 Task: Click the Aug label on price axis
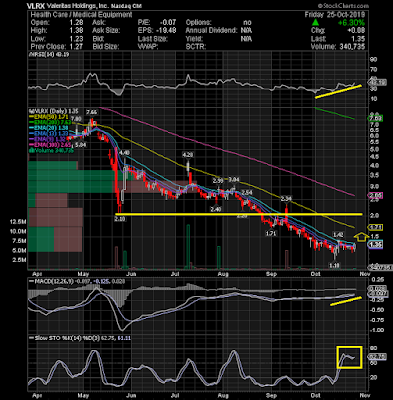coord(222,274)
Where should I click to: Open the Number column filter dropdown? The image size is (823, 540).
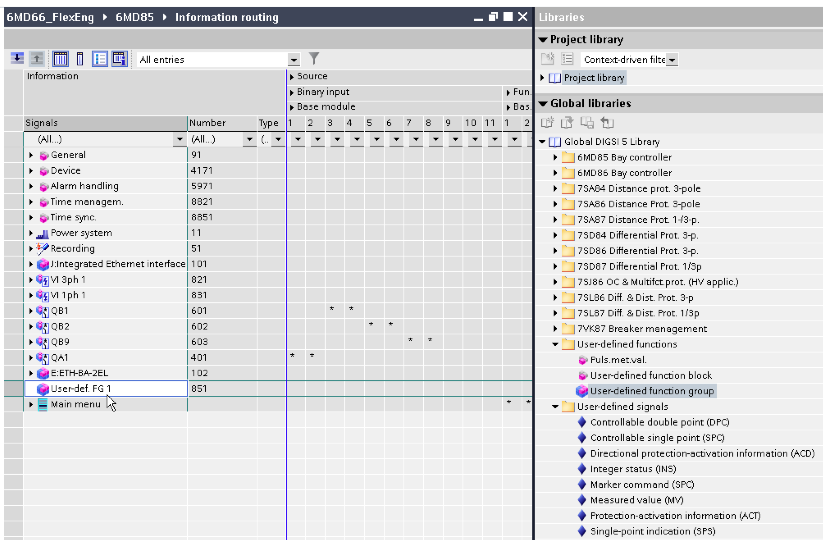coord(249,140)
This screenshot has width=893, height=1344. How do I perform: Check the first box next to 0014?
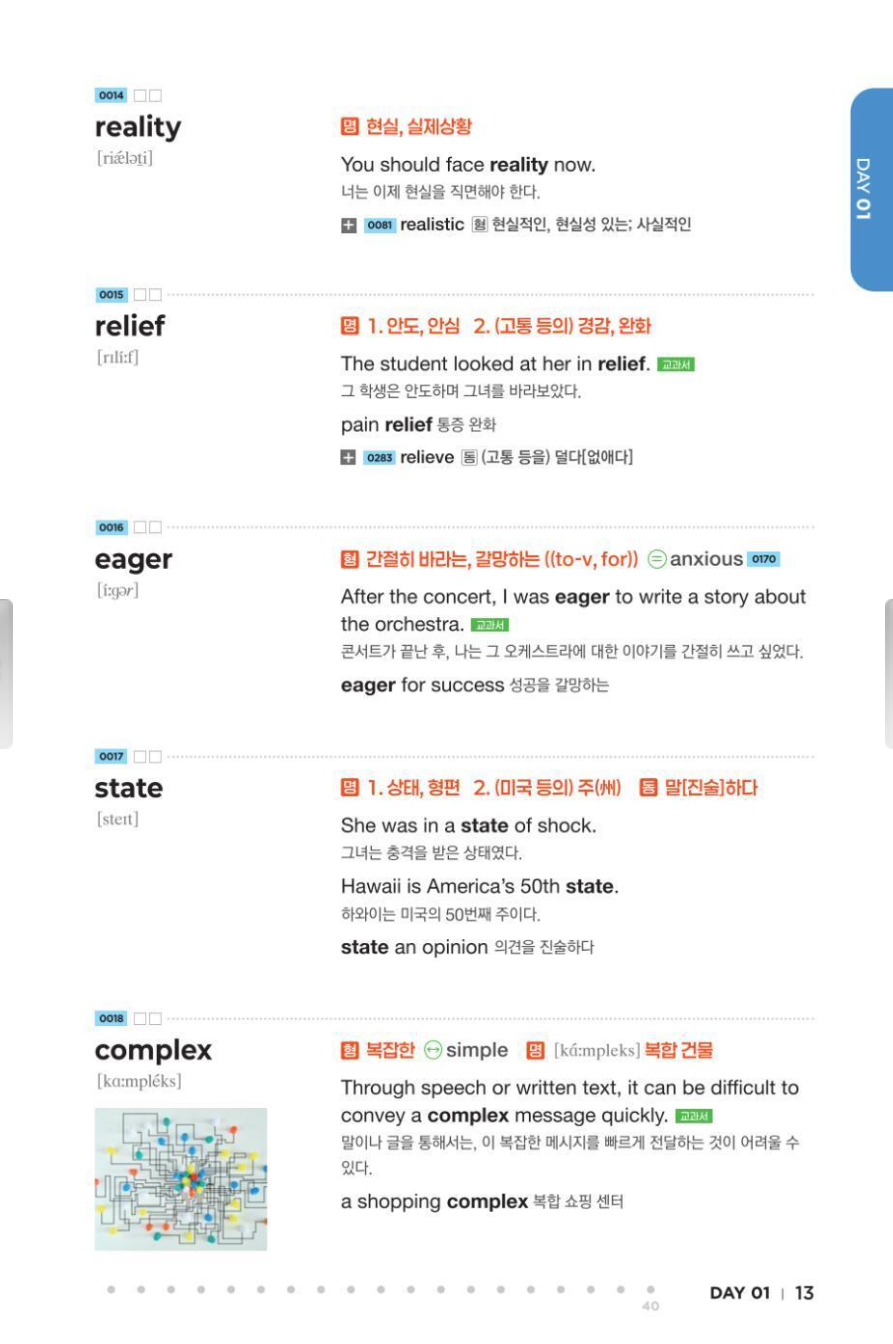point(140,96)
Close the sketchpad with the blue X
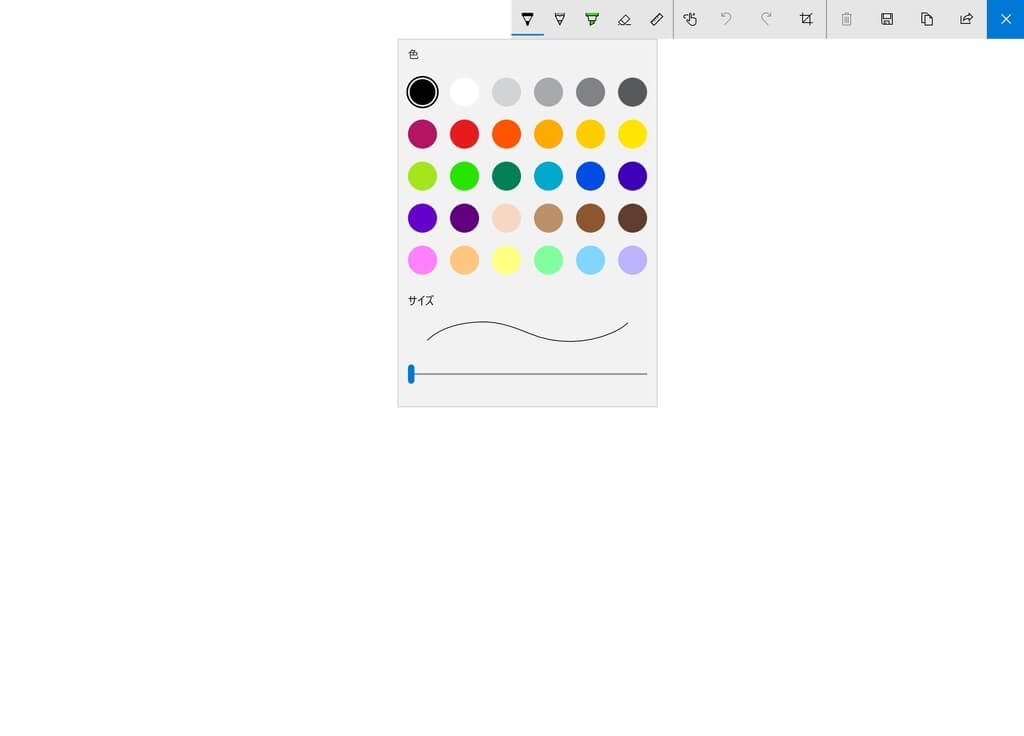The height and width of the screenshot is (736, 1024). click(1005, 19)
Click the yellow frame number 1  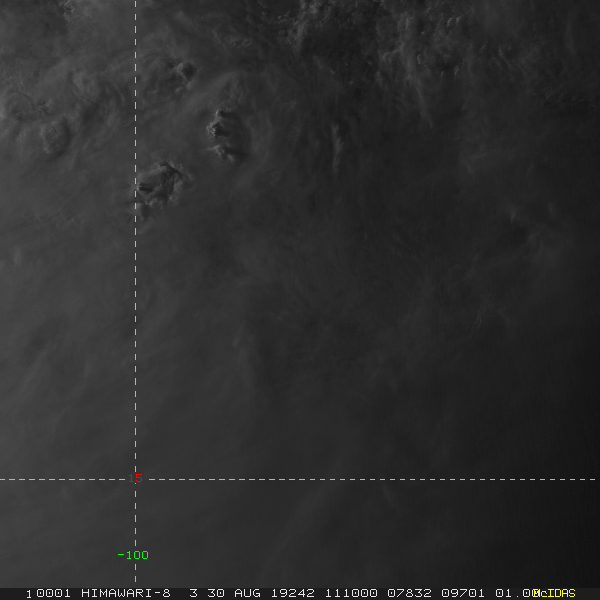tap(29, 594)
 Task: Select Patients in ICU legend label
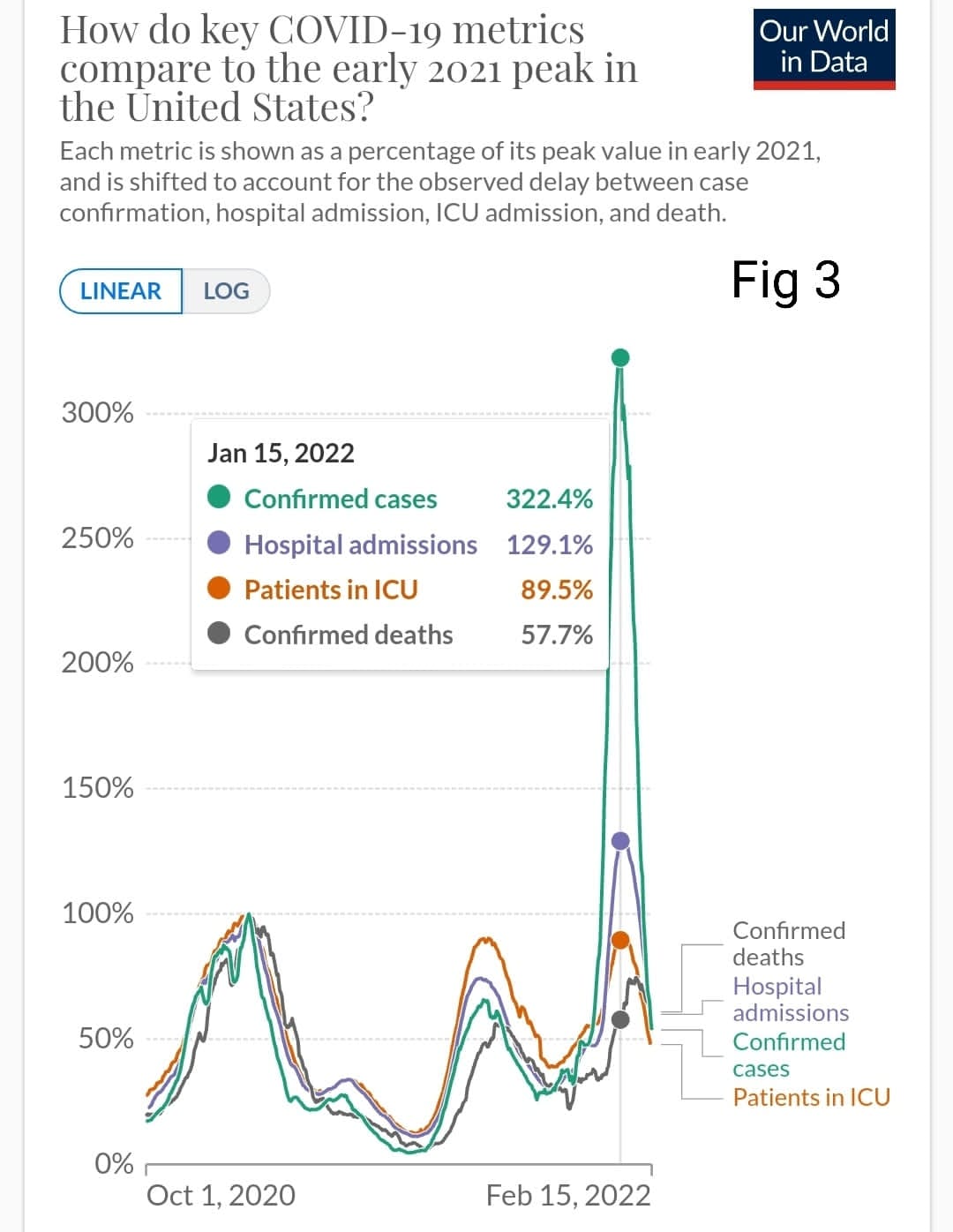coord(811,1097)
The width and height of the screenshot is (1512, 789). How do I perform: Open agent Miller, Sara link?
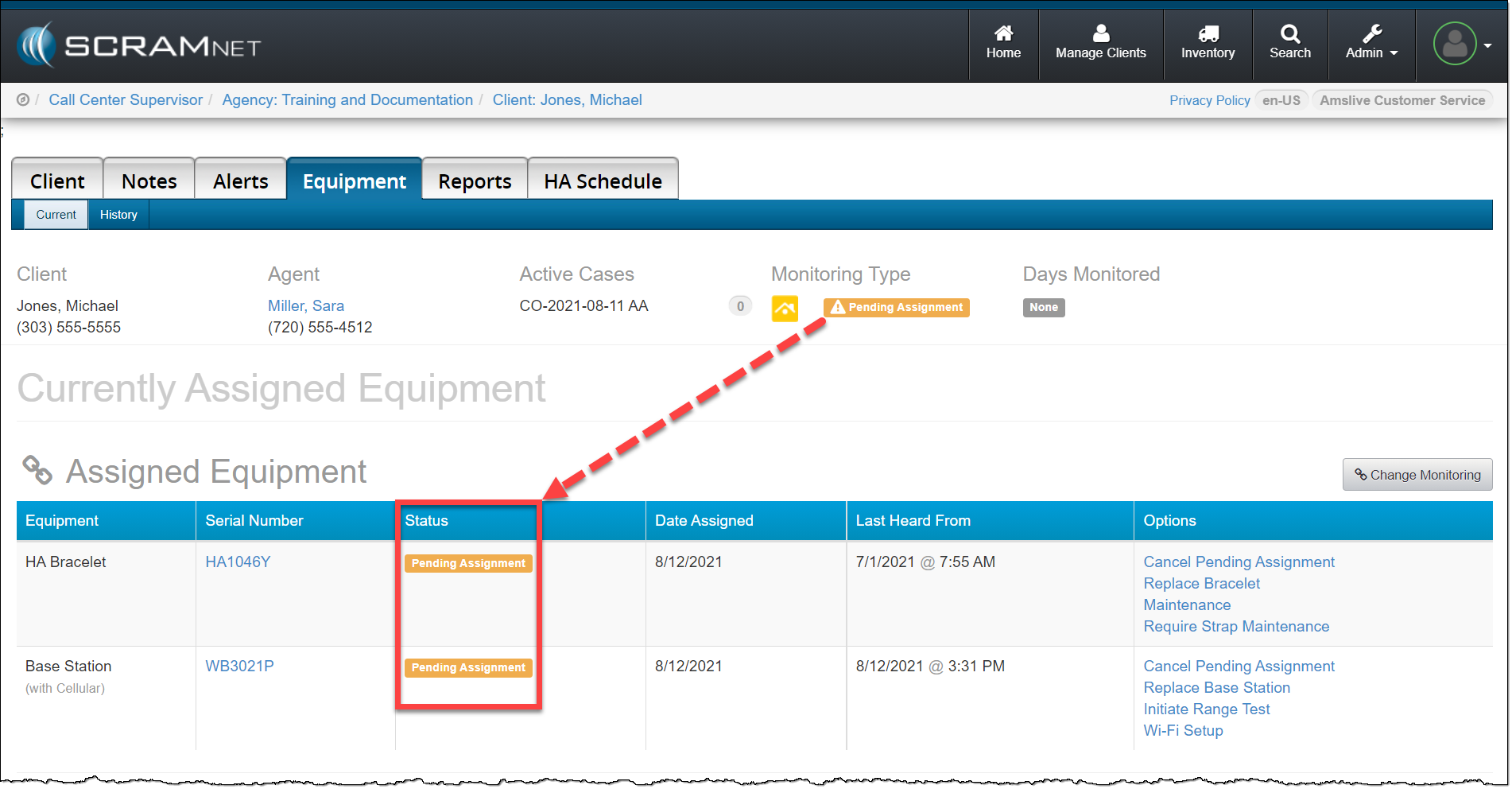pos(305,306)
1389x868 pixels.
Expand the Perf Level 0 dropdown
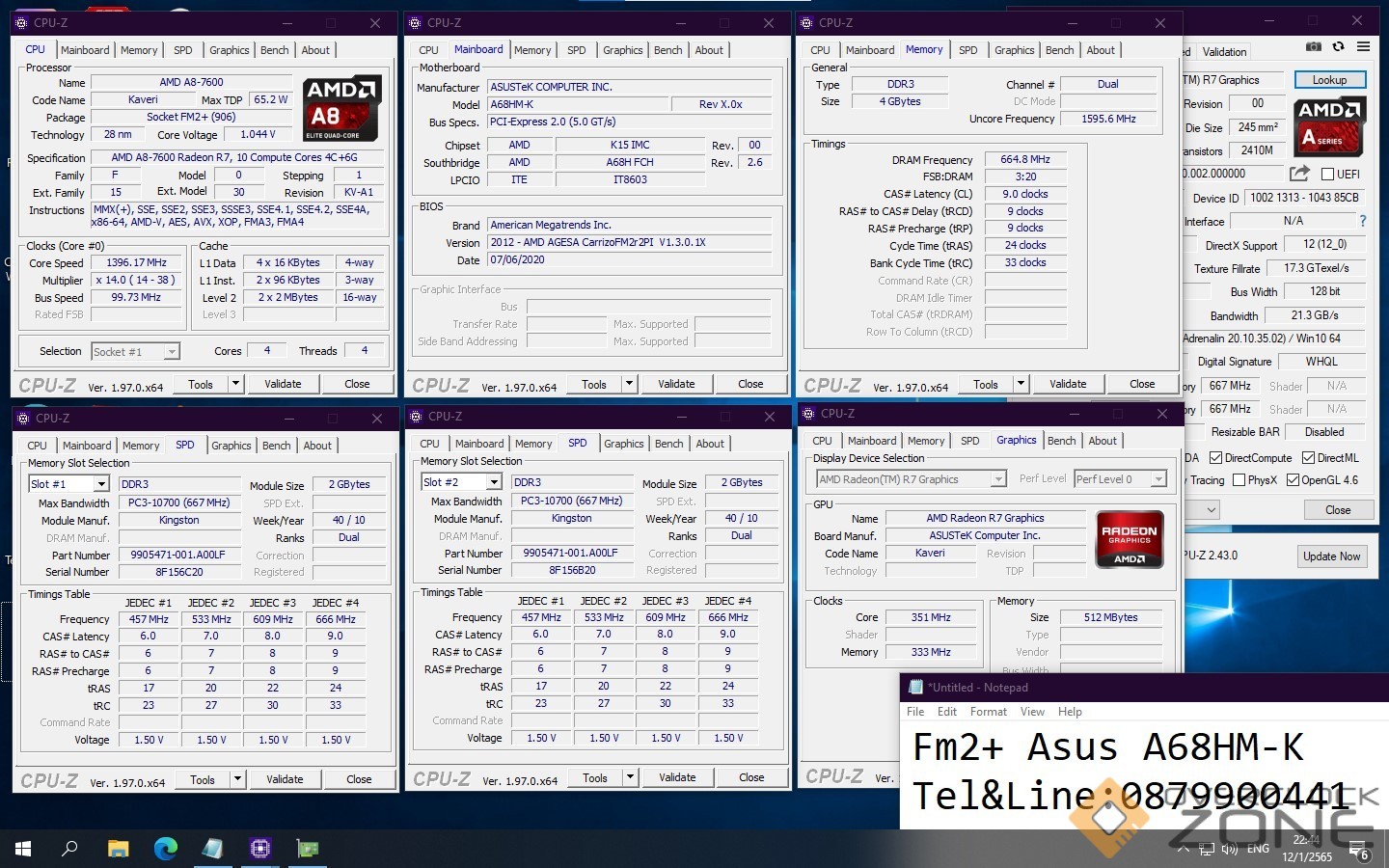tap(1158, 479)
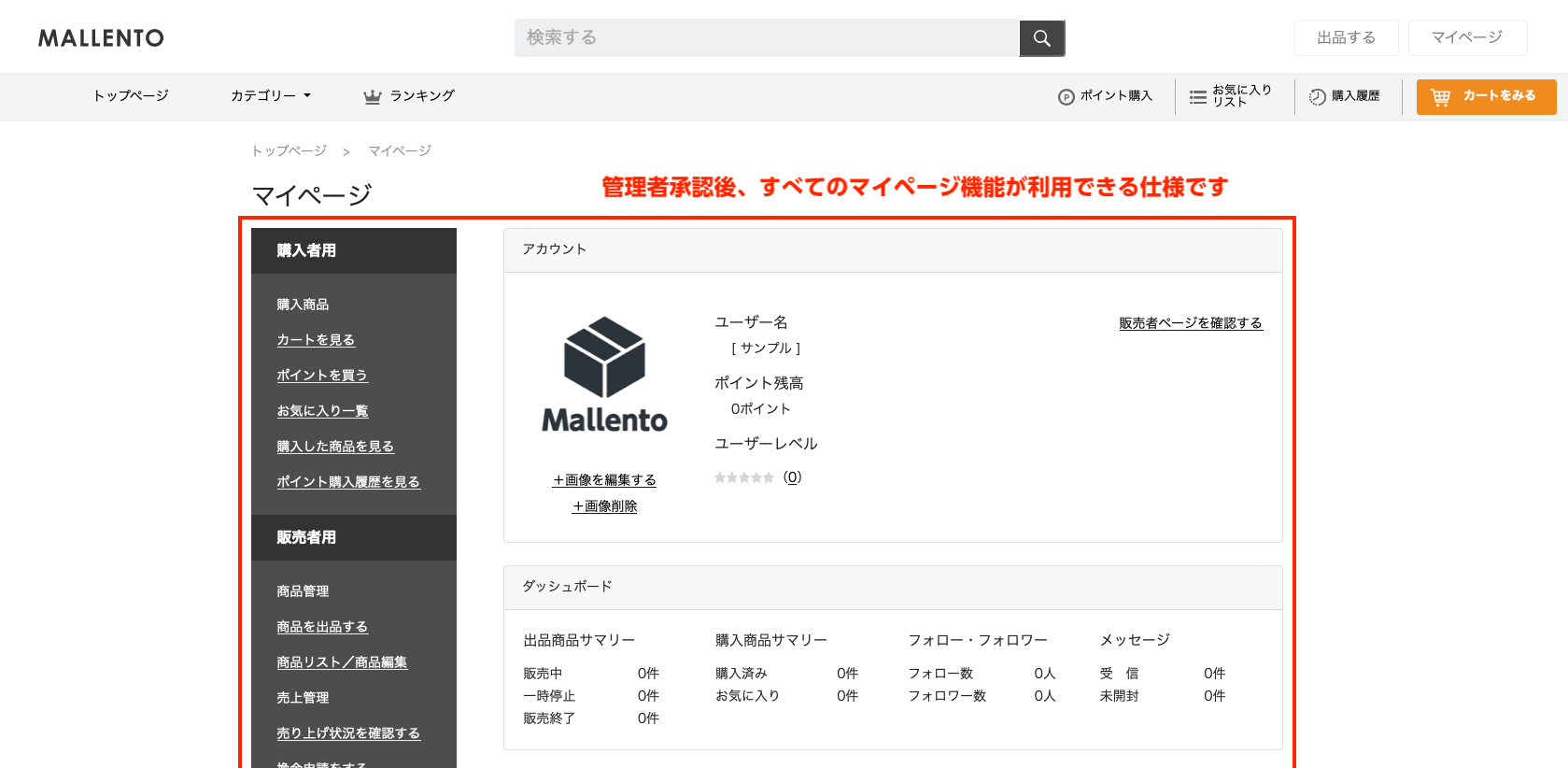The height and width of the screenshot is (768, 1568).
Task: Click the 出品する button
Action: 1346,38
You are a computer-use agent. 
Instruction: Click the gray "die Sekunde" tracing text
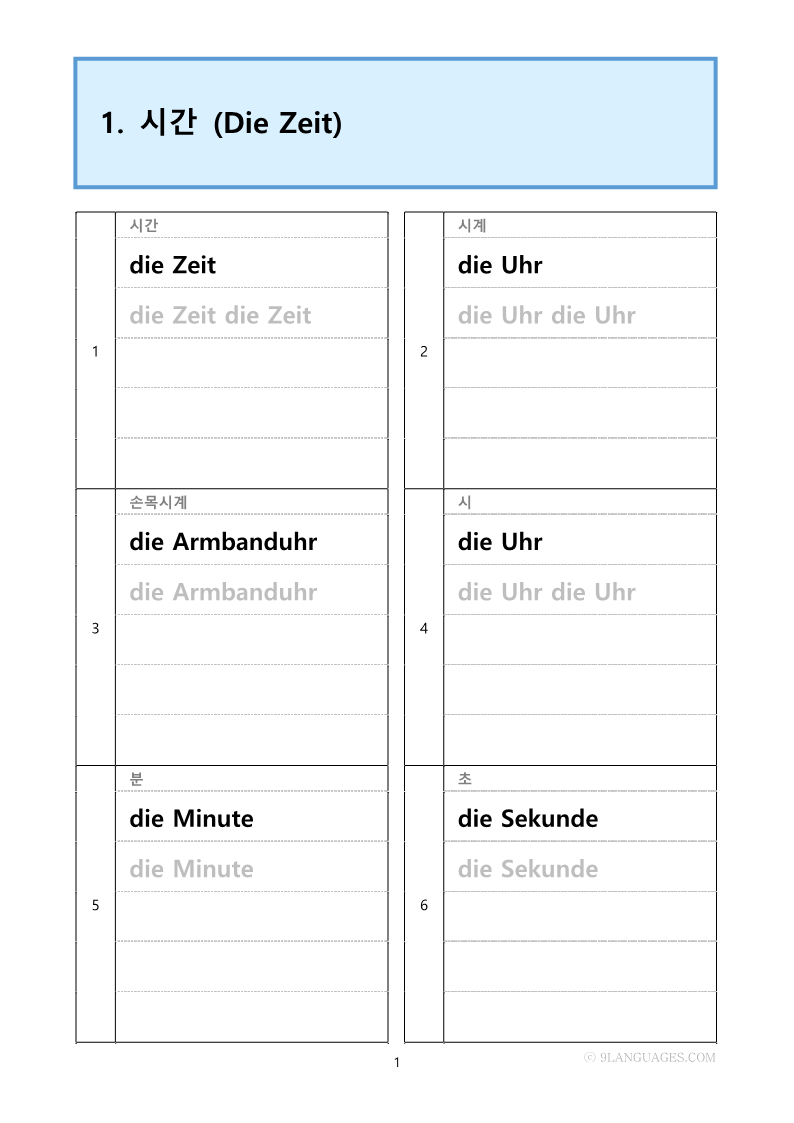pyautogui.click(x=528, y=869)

## [EXERCISE PROMPT]
Beginning at the line containing "Instruction: Click the", restate every line through the end of the material above exactly; omit the pictures.

## [EXERCISE SOLUTION]
Instruction: Click the gray "die Sekunde" tracing text
pyautogui.click(x=528, y=869)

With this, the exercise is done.